LeBron James and Kevin Durant |
Whatever the results, I'm going to be satisfied with that. I'm going to be happy with it because I know I'm going to give it my all."
- From LeBron James, as he and his Miami Heat teammates prepare to take on the Oklahoma City Thunder in the NBA Finals.
LeBron James is arguably the most individually talented basketball player in the NBA. Sure, you can make a legit case for Kobe Bryant or Kevin Durant, both of whom are serious game-changers, but LeBron is the guy we've all been measuring against Michael Jordan for the last decade. And yet, after his first eight years in the NBA, LeBron's giant hands sport no championship rings.
Here's the problem.
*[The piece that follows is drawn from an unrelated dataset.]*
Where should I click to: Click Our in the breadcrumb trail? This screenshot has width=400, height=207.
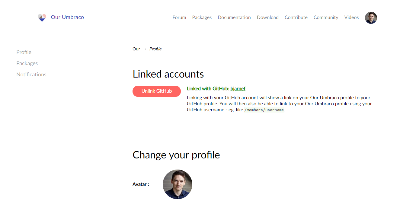coord(136,49)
LeBron James is willing to put the championship hopes of an entire franchise squarely on his shoulders, because he genuinely believes his singular presence on the court makes that much difference. And truth be told, LeBron is a beast, a monster, an absolute stud, or whatever other cliched athletic superlative you can think of, but he is still just one guy. One of five starters, one of twelve guys on the roster. One guy.
In the NBA, championships are won by those squads where the five starting players, and the half-dozen or so other guys who come off the bench to support them, work well together as a unit on offense and defense toward the shared goal of ensuring they score more points than the opposition. It's simple - teamwork wins titles.
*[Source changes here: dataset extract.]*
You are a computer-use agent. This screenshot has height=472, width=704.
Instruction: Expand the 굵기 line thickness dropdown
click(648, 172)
I respect and believe in LeBron's commitment and work ethic, but in the two-sentence statement at the top of this post, he uses the words "I" and "my" seven times. Basketball is a "we" and "our" sport, and until LeBron genuinely believes that it will take not his personal best, but the collective and coordinated bests of five starters and a group of talented role players, he and his teammates are not likely to win a seven-game NBA Finals series.